Web developers and designers get ready for even more browser fragmentation, because you’re in for a ride! Google announced today they are breaking ties with Apple’s open source Webkit rendering engine to retrofit the web with their rendering engine called Blink.
There are many contributors to the Webkit engine other than Apple and Google which include Samsung, BlackBerry, Opera, Amazon to name a few who will most likely need to make a decision which bed their going to want to sleep in moving forward as well.
Microsoft isn’t one of those contributors, because they operate with their own rendering engine MSHTML meanwhile Mozilla’s C++ rendering engine Gecko originates from Netscape Navigator days. So, they won’t need to make any changes clearly.
An example the new Blink engine would contribute to the web community includes improving iframe support for various computing processes.

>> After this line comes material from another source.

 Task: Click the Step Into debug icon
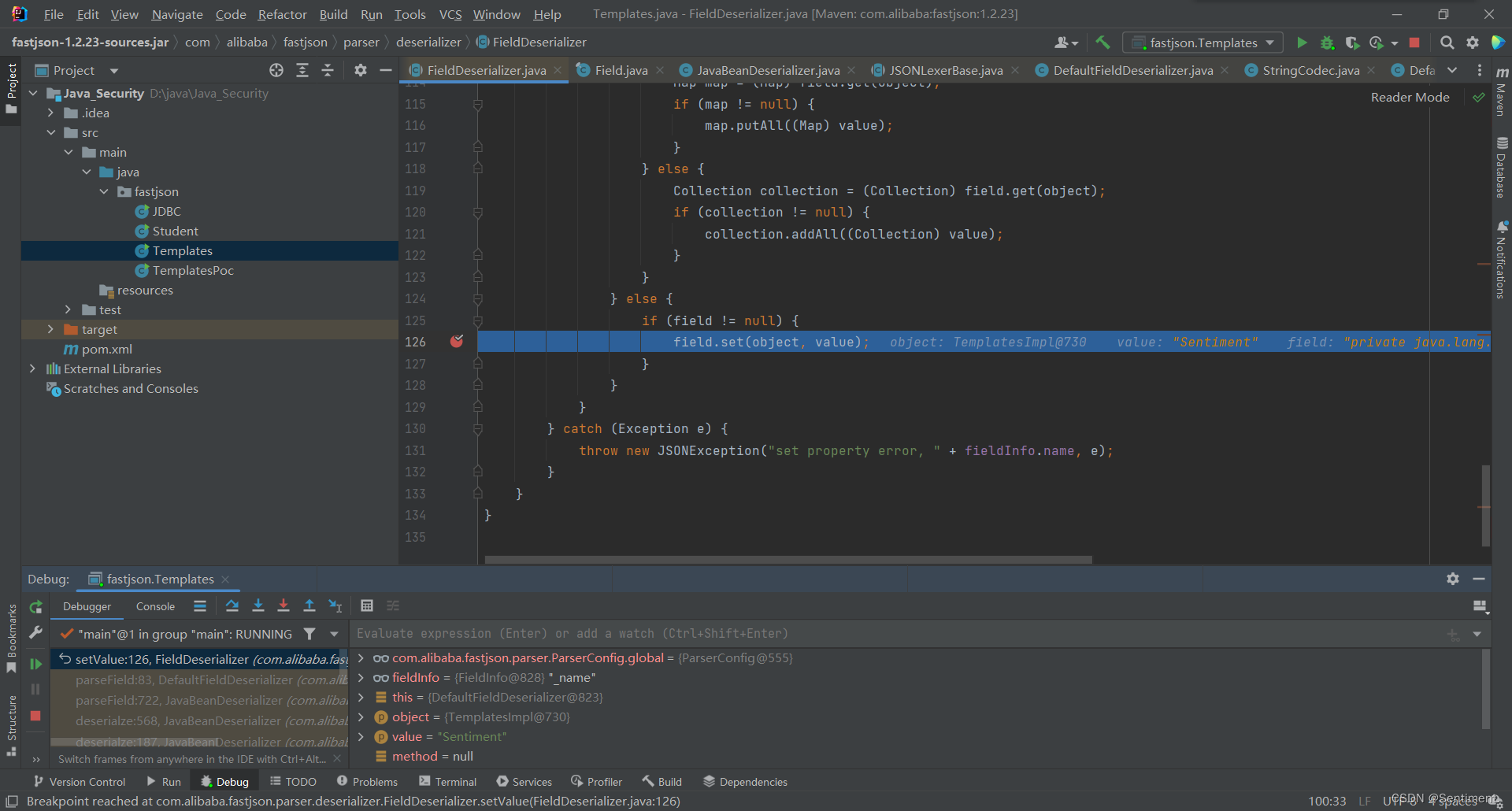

“It would be great for security and stability and performance if we could have iframes embedded in pages be a separate process,” Alex Komoroske - Product Manager, Chrome said. “But it would require a lot of change that would really disrupt the rest of the WebKit community.”
Change usually comes with resistance especially from a community that struggles to build one website for dozens of different browsers only to pray their audiences use either webkit or gecko or at the very least IE9 instead of IE7/IE8 and don’t even touch my site with IE6!
“It’s our belief that having multiple rendering engines will spur innovation,” Komoroske said. “In the long term, we’re increasing our commitment to standards.”
We were so close to have practically a standard rending engine with many of the big players even Opera, which only recently announced they planned to drop its Presto engine for WebKit, but just now said they will back Google’s initiative.
There won’t be much of a difference with Blink for web developers in the mean time as Google plans to work on “internal architectural improvements and a simplification of the codebase”, which the company said it will initially remove 7 build systems and cull of over 7,000 files to yield a “healthier codebase” with less bugs.